= Circumcenter of mass =

Type of center of a polygon

In geometry, the circumcenter of mass is a center associated with a polygon which shares many of the properties of the center of mass. More generally, the circumcenter of mass may be defined for simplicial polytopes and also in the spherical and hyperbolic geometries.

In the special case when the polytope is a quadrilateral or hexagon, the circumcenter of mass has been called the "quasicircumcenter" and has been used to define an Euler line of a quadrilateral. The circumcenter of mass allows us to define an Euler line for simplicial polytopes.

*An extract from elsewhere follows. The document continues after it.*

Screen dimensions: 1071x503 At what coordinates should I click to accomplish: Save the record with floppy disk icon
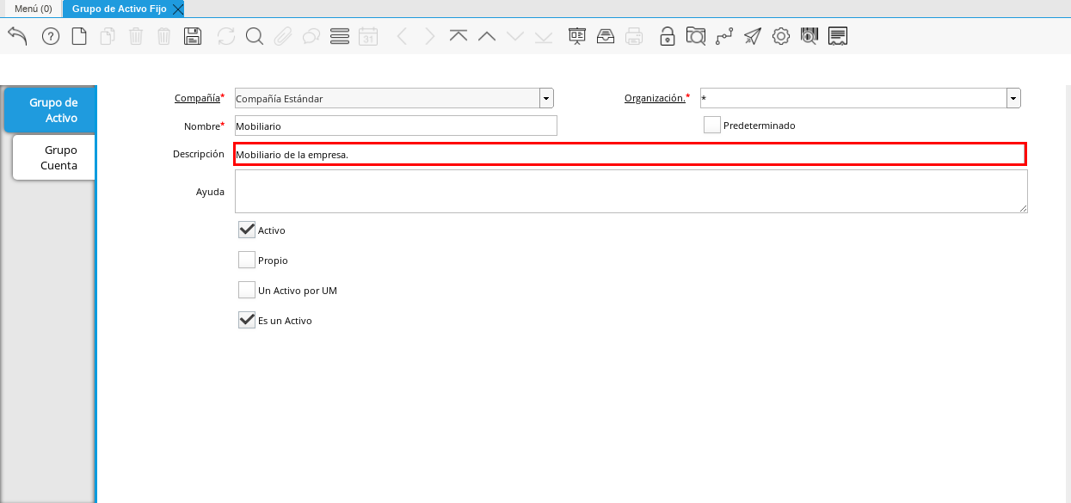coord(194,36)
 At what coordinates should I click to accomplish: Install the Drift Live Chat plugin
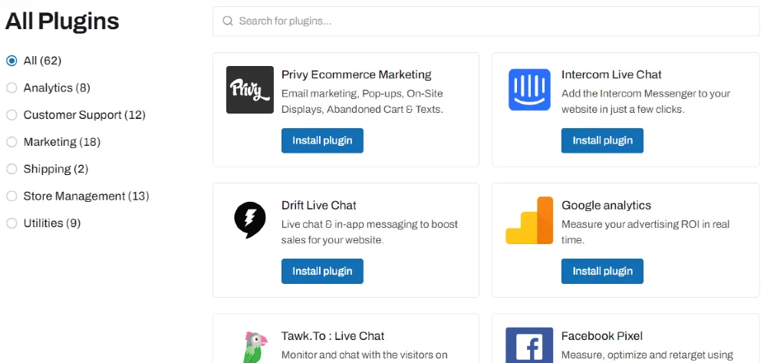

==Definition in the plane==
Let $P$ be an oriented polygon (with vertices counted countercyclically) in the plane with vertices $V_1,V_2,\ldots,V_n$ and let $O$ be an arbitrary point not lying on the sides (or their extensions). Consider the triangulation of $P$ by the oriented triangles $O V_i V_{i+1}$ (the index $i$ is viewed modulo $n$). Associate with each of these triangles its circumcenter $C_i$ with weight equal to its oriented area (positive if its sequence of vertices is countercyclical; negative otherwise). The circumcenter of mass of $P$ is the center of mass of these weighted circumcenters. The result is independent of the choice of point $O$.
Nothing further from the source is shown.